Imagine you are living in the Dark Ages and the Greeks already proved that the world is round, but the world-is-a-ball theory is not being widely taught. So teachers, who rarely step outside the walls of their own institutions, confidently declare to their students that the world is flat, whereas those who meanwhile roam this wonderful planet more widely (let’s call them entrepreneurs and investors) know perfectly well that it is round. This is pretty much what is happening today with the divide between real-world and academic investment professionals.

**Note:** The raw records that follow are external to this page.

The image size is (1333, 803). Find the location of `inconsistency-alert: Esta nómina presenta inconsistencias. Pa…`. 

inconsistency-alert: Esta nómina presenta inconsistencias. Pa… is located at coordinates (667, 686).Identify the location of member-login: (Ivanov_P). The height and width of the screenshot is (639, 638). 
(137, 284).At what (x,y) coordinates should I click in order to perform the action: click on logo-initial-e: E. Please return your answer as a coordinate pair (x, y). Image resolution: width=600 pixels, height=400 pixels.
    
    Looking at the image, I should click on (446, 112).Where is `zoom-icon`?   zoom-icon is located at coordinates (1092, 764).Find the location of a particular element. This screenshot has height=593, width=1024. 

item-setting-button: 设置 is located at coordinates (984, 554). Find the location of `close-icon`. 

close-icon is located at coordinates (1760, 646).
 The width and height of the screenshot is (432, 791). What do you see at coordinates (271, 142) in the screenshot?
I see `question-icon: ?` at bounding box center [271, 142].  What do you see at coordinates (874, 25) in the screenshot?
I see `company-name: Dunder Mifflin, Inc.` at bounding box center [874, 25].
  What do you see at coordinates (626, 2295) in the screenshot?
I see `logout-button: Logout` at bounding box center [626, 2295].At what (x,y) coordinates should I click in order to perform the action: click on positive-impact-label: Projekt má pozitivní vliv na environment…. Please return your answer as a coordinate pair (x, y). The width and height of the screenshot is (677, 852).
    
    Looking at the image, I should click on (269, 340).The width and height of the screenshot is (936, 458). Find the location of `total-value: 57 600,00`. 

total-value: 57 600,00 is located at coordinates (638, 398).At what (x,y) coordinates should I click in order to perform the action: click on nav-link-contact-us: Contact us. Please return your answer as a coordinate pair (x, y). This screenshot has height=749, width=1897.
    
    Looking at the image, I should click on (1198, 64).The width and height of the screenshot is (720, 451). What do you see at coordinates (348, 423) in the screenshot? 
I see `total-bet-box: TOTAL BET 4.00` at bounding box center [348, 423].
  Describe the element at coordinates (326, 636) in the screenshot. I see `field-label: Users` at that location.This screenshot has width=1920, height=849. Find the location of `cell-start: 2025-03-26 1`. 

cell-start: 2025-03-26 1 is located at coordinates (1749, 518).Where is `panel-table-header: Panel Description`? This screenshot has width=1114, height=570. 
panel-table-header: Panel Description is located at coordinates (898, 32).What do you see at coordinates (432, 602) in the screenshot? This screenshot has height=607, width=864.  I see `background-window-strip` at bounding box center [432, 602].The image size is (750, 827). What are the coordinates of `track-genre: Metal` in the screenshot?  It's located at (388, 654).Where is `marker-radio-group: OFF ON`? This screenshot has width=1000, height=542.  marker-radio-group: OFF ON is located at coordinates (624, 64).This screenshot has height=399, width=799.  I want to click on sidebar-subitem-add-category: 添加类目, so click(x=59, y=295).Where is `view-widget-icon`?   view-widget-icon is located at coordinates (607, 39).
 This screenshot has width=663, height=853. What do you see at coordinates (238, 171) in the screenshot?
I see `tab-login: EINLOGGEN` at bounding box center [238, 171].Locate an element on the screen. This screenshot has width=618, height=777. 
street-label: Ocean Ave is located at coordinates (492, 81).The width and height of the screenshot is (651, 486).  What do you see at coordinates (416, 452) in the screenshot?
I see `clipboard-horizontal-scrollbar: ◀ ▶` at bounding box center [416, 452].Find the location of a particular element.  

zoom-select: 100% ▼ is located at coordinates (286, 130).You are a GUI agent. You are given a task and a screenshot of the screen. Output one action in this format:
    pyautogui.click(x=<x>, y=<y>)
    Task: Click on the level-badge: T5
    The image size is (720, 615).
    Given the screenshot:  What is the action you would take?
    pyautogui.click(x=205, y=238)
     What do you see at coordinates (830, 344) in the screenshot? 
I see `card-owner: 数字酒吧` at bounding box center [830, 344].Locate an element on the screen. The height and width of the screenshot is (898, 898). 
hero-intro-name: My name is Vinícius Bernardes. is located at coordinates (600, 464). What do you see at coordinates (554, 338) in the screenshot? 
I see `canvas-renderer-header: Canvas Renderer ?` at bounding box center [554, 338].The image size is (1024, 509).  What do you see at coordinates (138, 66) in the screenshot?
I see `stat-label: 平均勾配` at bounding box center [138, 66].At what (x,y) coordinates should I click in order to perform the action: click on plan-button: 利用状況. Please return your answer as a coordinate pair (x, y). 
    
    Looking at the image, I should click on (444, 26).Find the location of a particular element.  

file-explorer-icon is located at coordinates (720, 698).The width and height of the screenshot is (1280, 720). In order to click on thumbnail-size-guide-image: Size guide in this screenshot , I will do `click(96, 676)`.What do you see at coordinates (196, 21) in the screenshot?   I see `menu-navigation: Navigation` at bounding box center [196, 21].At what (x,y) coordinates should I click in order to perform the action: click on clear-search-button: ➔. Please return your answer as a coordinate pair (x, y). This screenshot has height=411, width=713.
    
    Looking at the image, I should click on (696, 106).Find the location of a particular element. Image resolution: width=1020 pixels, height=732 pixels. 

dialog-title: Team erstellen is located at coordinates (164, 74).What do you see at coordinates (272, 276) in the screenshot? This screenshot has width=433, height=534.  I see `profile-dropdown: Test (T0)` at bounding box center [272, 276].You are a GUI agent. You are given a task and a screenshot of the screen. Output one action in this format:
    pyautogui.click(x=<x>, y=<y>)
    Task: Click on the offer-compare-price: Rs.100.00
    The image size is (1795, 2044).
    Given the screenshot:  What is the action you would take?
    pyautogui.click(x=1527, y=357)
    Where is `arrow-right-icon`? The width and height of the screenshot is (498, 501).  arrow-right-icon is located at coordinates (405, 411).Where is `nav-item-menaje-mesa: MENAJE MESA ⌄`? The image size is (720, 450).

If you learn anything by going to the Berkshire Hathaway annual meeting, it is the incredible power of incentives. Berkshire vice chairman Charlie Munger is big on that idea. Teachers will teach what is teachable; they’ll default to solving a mathematical equation (while stuffing it with arbitrary numbers for the most part), because that is what they know how to do. They can learn MPT by reading their predecessors’ textbooks, and therefore that is what they’ll teach, too. The beauty of MPT, at least from a teaching perspective, is that it turns investing into a math problem, with elegant equations that always spit out precise, albeit random numbers.
But please don’t tell anyone I said this, because as an investor I’d love for MPT to be taught starting in kindergarten. It would make my job easier: I’d be competing against imbeciles who still believe the world is flat. However, as a well-wishing person dispensing advice, I’d say, spend as little time as you can studying MPT.